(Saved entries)
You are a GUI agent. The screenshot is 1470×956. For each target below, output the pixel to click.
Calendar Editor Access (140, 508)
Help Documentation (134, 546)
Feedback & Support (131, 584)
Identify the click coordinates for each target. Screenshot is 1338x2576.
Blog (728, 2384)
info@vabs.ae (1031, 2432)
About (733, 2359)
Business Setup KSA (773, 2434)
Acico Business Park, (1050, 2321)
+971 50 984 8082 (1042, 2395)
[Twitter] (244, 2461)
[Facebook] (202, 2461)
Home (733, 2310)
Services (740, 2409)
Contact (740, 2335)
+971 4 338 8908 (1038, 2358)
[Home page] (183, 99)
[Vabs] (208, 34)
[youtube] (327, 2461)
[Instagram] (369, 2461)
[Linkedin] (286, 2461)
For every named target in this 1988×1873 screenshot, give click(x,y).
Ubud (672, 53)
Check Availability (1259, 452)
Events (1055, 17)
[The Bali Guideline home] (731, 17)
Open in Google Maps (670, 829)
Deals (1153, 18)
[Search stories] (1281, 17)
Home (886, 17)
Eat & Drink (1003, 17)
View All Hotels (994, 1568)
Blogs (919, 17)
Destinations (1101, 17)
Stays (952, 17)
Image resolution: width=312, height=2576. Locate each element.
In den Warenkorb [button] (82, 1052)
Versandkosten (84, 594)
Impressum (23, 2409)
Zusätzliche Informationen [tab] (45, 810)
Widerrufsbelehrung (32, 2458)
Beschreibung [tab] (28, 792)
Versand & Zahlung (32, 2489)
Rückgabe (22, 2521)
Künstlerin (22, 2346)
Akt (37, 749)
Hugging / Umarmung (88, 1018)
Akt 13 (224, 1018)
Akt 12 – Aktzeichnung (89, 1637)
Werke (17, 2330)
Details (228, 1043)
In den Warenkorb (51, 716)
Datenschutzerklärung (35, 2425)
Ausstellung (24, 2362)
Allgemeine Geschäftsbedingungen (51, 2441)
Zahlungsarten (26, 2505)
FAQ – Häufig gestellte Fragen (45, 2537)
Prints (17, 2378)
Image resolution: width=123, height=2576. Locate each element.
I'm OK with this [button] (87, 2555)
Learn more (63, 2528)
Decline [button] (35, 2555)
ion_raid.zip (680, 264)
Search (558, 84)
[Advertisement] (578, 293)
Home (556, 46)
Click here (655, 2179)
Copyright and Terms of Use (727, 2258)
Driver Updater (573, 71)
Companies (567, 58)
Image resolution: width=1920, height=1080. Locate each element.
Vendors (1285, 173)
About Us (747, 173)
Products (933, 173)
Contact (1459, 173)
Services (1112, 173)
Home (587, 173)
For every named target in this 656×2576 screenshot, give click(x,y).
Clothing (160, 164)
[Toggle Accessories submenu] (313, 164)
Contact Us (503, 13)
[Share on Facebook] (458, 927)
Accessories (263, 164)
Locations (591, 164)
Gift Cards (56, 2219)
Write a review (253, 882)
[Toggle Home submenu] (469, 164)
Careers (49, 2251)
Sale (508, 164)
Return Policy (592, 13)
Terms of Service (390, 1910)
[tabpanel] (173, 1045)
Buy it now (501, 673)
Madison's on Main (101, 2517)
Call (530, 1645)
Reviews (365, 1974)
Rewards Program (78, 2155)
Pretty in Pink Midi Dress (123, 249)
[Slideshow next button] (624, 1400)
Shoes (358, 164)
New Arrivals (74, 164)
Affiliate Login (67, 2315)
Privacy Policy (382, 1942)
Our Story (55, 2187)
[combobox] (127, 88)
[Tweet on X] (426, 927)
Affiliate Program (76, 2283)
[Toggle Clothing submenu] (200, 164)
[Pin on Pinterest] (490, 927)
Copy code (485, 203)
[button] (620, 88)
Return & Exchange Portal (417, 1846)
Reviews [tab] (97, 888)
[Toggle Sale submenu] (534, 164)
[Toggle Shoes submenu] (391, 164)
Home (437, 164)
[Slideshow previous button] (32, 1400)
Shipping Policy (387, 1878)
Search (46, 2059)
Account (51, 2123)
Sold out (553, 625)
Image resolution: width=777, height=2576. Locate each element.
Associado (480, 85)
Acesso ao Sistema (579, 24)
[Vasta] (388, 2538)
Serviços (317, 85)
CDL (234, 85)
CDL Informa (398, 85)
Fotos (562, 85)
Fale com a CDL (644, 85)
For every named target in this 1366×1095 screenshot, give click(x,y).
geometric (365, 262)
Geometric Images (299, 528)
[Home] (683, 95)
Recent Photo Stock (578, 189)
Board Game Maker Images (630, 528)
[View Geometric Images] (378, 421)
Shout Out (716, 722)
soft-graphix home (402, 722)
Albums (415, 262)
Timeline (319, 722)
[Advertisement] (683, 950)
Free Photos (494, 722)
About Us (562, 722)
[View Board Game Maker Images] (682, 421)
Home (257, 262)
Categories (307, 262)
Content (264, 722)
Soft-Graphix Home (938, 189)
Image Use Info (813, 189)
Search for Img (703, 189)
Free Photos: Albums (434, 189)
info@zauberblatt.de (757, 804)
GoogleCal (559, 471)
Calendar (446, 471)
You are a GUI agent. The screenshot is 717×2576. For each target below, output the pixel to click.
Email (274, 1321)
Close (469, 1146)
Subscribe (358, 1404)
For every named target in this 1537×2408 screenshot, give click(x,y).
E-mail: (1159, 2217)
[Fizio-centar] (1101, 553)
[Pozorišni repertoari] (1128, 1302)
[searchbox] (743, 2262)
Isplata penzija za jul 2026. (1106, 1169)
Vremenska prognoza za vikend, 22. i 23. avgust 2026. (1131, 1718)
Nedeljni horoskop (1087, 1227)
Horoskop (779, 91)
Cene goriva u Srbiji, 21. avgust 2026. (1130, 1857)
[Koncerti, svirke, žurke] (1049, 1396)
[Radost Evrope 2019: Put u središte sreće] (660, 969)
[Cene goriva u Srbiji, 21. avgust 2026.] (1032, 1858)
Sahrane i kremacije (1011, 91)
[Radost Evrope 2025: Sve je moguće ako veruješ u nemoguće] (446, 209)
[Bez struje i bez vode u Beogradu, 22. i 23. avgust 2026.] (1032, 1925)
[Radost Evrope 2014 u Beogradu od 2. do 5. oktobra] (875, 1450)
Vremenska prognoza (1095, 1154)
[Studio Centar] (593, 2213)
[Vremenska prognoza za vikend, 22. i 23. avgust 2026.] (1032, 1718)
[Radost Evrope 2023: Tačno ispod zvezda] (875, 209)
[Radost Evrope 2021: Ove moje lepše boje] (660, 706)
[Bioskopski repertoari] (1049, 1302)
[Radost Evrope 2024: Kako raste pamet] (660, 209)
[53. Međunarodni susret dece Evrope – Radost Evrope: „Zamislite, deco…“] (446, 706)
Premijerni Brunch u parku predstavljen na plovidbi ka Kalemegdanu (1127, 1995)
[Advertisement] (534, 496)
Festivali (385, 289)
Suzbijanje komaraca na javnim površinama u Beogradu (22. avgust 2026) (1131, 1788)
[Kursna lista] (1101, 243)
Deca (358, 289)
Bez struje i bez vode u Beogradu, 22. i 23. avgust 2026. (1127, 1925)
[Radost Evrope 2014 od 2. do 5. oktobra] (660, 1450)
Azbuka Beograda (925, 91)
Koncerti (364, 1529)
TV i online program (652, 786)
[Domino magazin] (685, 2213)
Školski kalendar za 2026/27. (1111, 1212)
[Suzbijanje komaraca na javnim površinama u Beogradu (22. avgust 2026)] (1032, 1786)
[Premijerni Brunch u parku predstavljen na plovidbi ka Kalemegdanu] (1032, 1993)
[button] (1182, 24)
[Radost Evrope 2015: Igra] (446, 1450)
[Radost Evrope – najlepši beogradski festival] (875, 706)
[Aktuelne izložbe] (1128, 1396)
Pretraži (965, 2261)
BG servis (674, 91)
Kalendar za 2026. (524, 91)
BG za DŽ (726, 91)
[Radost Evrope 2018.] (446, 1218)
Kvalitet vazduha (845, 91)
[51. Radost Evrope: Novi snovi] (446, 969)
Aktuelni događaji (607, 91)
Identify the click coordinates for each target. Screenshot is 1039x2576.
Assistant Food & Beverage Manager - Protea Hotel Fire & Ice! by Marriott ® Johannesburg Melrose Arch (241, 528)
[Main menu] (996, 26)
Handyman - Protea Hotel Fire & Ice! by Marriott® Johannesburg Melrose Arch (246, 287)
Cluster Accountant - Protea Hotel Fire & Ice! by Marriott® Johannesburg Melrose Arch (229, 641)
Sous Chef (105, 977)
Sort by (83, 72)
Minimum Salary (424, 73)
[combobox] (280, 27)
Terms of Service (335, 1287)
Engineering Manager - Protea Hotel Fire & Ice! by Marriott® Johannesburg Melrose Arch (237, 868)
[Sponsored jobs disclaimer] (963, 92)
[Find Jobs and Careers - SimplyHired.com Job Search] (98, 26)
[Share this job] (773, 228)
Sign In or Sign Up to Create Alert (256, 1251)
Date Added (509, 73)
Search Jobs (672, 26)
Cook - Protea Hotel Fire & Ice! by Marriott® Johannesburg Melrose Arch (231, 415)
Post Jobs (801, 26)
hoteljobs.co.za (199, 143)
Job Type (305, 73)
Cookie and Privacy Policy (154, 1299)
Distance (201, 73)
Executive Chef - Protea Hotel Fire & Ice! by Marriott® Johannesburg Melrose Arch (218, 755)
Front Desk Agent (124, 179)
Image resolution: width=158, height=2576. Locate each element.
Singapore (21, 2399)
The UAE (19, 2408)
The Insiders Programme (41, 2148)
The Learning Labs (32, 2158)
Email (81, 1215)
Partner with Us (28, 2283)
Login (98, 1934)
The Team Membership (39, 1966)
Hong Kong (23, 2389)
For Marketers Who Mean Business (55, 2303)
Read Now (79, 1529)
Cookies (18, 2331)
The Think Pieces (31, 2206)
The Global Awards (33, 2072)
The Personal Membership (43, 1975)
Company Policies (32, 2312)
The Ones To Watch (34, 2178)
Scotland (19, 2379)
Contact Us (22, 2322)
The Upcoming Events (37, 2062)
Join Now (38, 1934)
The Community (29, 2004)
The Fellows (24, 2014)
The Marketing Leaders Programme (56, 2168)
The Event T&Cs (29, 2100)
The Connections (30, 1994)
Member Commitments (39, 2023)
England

# Task goal
In the records above, the line with "Beschreibung [tab] (28, 792)" marks the start and the line with "Ausstellung (24, 2362)" marks the end; copy that stretch exactly, both lines included, and nothing else.

# Solution to this task
Beschreibung [tab] (28, 792)
Versand & Zahlung (32, 2489)
Rückgabe (22, 2521)
Künstlerin (22, 2346)
Akt (37, 749)
Hugging / Umarmung (88, 1018)
Akt 13 (224, 1018)
Akt 12 – Aktzeichnung (89, 1637)
Werke (17, 2330)
Details (228, 1043)
In den Warenkorb (51, 716)
Datenschutzerklärung (35, 2425)
Ausstellung (24, 2362)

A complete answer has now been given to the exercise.